» Work task: Set down each line of the listing exactly as it reads.

» Available data:

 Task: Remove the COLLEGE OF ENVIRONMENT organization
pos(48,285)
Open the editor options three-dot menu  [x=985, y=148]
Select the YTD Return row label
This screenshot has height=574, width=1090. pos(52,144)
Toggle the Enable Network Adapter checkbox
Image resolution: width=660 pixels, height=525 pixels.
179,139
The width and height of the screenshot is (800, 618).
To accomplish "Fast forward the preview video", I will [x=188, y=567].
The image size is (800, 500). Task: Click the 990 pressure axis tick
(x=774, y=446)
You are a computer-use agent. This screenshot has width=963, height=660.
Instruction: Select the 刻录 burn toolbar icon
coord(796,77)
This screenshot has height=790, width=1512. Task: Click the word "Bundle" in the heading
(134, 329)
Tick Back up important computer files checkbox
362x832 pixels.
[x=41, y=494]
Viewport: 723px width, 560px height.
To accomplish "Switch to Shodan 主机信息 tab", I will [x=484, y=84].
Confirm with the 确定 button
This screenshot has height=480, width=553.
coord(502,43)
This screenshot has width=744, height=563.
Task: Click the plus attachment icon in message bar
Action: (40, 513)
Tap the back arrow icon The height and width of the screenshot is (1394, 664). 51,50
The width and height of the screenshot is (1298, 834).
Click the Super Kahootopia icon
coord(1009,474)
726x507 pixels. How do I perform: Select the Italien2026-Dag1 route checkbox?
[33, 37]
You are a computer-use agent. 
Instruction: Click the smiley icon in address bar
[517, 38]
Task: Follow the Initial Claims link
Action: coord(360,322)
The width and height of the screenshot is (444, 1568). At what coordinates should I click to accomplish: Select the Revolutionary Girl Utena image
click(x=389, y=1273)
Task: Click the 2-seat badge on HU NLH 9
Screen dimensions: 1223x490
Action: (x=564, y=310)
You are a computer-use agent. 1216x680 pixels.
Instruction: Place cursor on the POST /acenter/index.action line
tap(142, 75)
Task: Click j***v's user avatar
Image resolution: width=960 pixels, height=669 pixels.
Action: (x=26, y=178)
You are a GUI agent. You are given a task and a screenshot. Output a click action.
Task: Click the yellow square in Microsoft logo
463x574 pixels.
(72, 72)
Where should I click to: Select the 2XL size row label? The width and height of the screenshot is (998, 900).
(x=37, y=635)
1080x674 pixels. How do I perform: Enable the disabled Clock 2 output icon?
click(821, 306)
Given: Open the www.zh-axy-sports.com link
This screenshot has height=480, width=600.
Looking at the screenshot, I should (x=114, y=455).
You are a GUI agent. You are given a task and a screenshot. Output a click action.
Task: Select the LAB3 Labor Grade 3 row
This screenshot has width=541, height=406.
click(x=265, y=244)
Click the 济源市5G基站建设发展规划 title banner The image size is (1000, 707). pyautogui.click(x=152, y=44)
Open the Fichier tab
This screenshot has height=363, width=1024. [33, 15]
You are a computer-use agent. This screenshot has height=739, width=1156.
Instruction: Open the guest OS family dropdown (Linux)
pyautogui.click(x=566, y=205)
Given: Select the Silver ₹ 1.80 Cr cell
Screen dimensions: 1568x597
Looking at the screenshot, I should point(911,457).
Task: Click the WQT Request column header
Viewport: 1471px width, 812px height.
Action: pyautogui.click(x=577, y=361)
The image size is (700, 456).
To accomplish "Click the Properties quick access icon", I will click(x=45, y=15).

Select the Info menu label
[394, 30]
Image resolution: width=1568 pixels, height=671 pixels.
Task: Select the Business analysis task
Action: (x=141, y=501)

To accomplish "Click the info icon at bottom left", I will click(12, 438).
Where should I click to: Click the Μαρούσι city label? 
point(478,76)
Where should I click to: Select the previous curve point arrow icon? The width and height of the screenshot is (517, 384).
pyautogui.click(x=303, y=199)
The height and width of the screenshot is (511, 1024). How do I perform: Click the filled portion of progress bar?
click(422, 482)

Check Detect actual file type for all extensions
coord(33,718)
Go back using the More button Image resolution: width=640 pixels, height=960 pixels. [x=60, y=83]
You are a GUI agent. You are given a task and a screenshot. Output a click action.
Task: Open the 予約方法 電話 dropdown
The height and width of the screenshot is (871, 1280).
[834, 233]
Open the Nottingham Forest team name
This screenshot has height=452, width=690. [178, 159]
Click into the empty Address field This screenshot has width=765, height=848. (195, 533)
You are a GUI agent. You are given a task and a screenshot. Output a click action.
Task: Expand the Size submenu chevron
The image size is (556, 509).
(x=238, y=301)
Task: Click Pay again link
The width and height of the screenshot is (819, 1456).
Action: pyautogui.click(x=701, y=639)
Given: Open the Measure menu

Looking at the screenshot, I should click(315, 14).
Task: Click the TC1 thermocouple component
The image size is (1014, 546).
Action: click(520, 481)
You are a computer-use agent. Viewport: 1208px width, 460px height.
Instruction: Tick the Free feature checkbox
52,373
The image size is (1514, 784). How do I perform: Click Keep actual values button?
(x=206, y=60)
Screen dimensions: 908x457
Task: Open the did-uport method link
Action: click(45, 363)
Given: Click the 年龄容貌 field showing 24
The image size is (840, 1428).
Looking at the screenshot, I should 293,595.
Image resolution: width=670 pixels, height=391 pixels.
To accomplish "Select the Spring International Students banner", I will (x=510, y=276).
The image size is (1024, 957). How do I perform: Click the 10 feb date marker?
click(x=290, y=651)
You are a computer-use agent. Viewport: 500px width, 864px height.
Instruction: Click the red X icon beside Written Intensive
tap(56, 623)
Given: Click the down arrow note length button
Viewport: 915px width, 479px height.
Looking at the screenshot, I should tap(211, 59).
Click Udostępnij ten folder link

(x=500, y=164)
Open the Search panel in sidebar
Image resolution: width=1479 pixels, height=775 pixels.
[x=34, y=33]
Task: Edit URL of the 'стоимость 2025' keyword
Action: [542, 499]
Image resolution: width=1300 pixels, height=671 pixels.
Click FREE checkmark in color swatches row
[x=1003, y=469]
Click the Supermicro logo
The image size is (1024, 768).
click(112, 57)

» Output of the exercise:
 Task: Remove the COLLEGE OF ENVIRONMENT organization
pos(48,285)
Open the editor options three-dot menu  [x=985, y=148]
Select the YTD Return row label
This screenshot has height=574, width=1090. pos(52,144)
Toggle the Enable Network Adapter checkbox
Image resolution: width=660 pixels, height=525 pixels.
179,139
The width and height of the screenshot is (800, 618).
To accomplish "Fast forward the preview video", I will [x=188, y=567].
The image size is (800, 500). Task: Click the 990 pressure axis tick
(x=774, y=446)
You are a computer-use agent. This screenshot has width=963, height=660.
Instruction: Select the 刻录 burn toolbar icon
coord(796,77)
This screenshot has height=790, width=1512. Task: Click the word "Bundle" in the heading
(134, 329)
Tick Back up important computer files checkbox
362x832 pixels.
[x=41, y=494]
Viewport: 723px width, 560px height.
To accomplish "Switch to Shodan 主机信息 tab", I will [x=484, y=84].
Confirm with the 确定 button
This screenshot has height=480, width=553.
coord(502,43)
This screenshot has width=744, height=563.
Task: Click the plus attachment icon in message bar
Action: (40, 513)
Tap the back arrow icon The height and width of the screenshot is (1394, 664). 51,50
The width and height of the screenshot is (1298, 834).
Click the Super Kahootopia icon
coord(1009,474)
726x507 pixels. How do I perform: Select the Italien2026-Dag1 route checkbox?
[33, 37]
You are a computer-use agent. 
Instruction: Click the smiley icon in address bar
[517, 38]
Task: Follow the Initial Claims link
Action: coord(360,322)
The width and height of the screenshot is (444, 1568). At what coordinates should I click to accomplish: Select the Revolutionary Girl Utena image
click(x=389, y=1273)
Task: Click the 2-seat badge on HU NLH 9
Screen dimensions: 1223x490
Action: (x=564, y=310)
You are a computer-use agent. 1216x680 pixels.
Instruction: Place cursor on the POST /acenter/index.action line
tap(142, 75)
Task: Click j***v's user avatar
Image resolution: width=960 pixels, height=669 pixels.
Action: (x=26, y=178)
You are a GUI agent. You are given a task and a screenshot. Output a click action.
Task: Click the yellow square in Microsoft logo
463x574 pixels.
(72, 72)
Where should I click to: Select the 2XL size row label? The width and height of the screenshot is (998, 900).
(x=37, y=635)
1080x674 pixels. How do I perform: Enable the disabled Clock 2 output icon?
click(821, 306)
Given: Open the www.zh-axy-sports.com link
This screenshot has height=480, width=600.
Looking at the screenshot, I should (x=114, y=455).
You are a GUI agent. You are given a task and a screenshot. Output a click action.
Task: Select the LAB3 Labor Grade 3 row
This screenshot has width=541, height=406.
click(x=265, y=244)
Click the 济源市5G基站建设发展规划 title banner The image size is (1000, 707). pyautogui.click(x=152, y=44)
Open the Fichier tab
This screenshot has height=363, width=1024. [33, 15]
You are a computer-use agent. This screenshot has height=739, width=1156.
Instruction: Open the guest OS family dropdown (Linux)
pyautogui.click(x=566, y=205)
Given: Select the Silver ₹ 1.80 Cr cell
Screen dimensions: 1568x597
Looking at the screenshot, I should point(911,457).
Task: Click the WQT Request column header
Viewport: 1471px width, 812px height.
Action: pyautogui.click(x=577, y=361)
The image size is (700, 456).
To accomplish "Click the Properties quick access icon", I will click(x=45, y=15).

Select the Info menu label
[394, 30]
Image resolution: width=1568 pixels, height=671 pixels.
Task: Select the Business analysis task
Action: (x=141, y=501)

To accomplish "Click the info icon at bottom left", I will click(12, 438).
Where should I click to: Click the Μαρούσι city label? 
point(478,76)
Where should I click to: Select the previous curve point arrow icon? The width and height of the screenshot is (517, 384).
pyautogui.click(x=303, y=199)
The height and width of the screenshot is (511, 1024). How do I perform: Click the filled portion of progress bar?
click(422, 482)

Check Detect actual file type for all extensions
coord(33,718)
Go back using the More button Image resolution: width=640 pixels, height=960 pixels. [x=60, y=83]
You are a GUI agent. You are given a task and a screenshot. Output a click action.
Task: Open the 予約方法 電話 dropdown
The height and width of the screenshot is (871, 1280).
[834, 233]
Open the Nottingham Forest team name
This screenshot has height=452, width=690. [178, 159]
Click into the empty Address field This screenshot has width=765, height=848. (195, 533)
You are a GUI agent. You are given a task and a screenshot. Output a click action.
Task: Expand the Size submenu chevron
The image size is (556, 509).
(x=238, y=301)
Task: Click Pay again link
The width and height of the screenshot is (819, 1456).
Action: pyautogui.click(x=701, y=639)
Given: Open the Measure menu

Looking at the screenshot, I should click(315, 14).
Task: Click the TC1 thermocouple component
The image size is (1014, 546).
Action: click(520, 481)
You are a computer-use agent. Viewport: 1208px width, 460px height.
Instruction: Tick the Free feature checkbox
52,373
The image size is (1514, 784). How do I perform: Click Keep actual values button?
(x=206, y=60)
Screen dimensions: 908x457
Task: Open the did-uport method link
Action: click(45, 363)
Given: Click the 年龄容貌 field showing 24
The image size is (840, 1428).
Looking at the screenshot, I should 293,595.
Image resolution: width=670 pixels, height=391 pixels.
To accomplish "Select the Spring International Students banner", I will (x=510, y=276).
The image size is (1024, 957). How do I perform: Click the 10 feb date marker?
click(x=290, y=651)
You are a computer-use agent. Viewport: 500px width, 864px height.
Instruction: Click the red X icon beside Written Intensive
tap(56, 623)
Given: Click the down arrow note length button
Viewport: 915px width, 479px height.
Looking at the screenshot, I should tap(211, 59).
Click Udostępnij ten folder link

(x=500, y=164)
Open the Search panel in sidebar
Image resolution: width=1479 pixels, height=775 pixels.
[x=34, y=33]
Task: Edit URL of the 'стоимость 2025' keyword
Action: [542, 499]
Image resolution: width=1300 pixels, height=671 pixels.
Click FREE checkmark in color swatches row
[x=1003, y=469]
Click the Supermicro logo
The image size is (1024, 768).
click(112, 57)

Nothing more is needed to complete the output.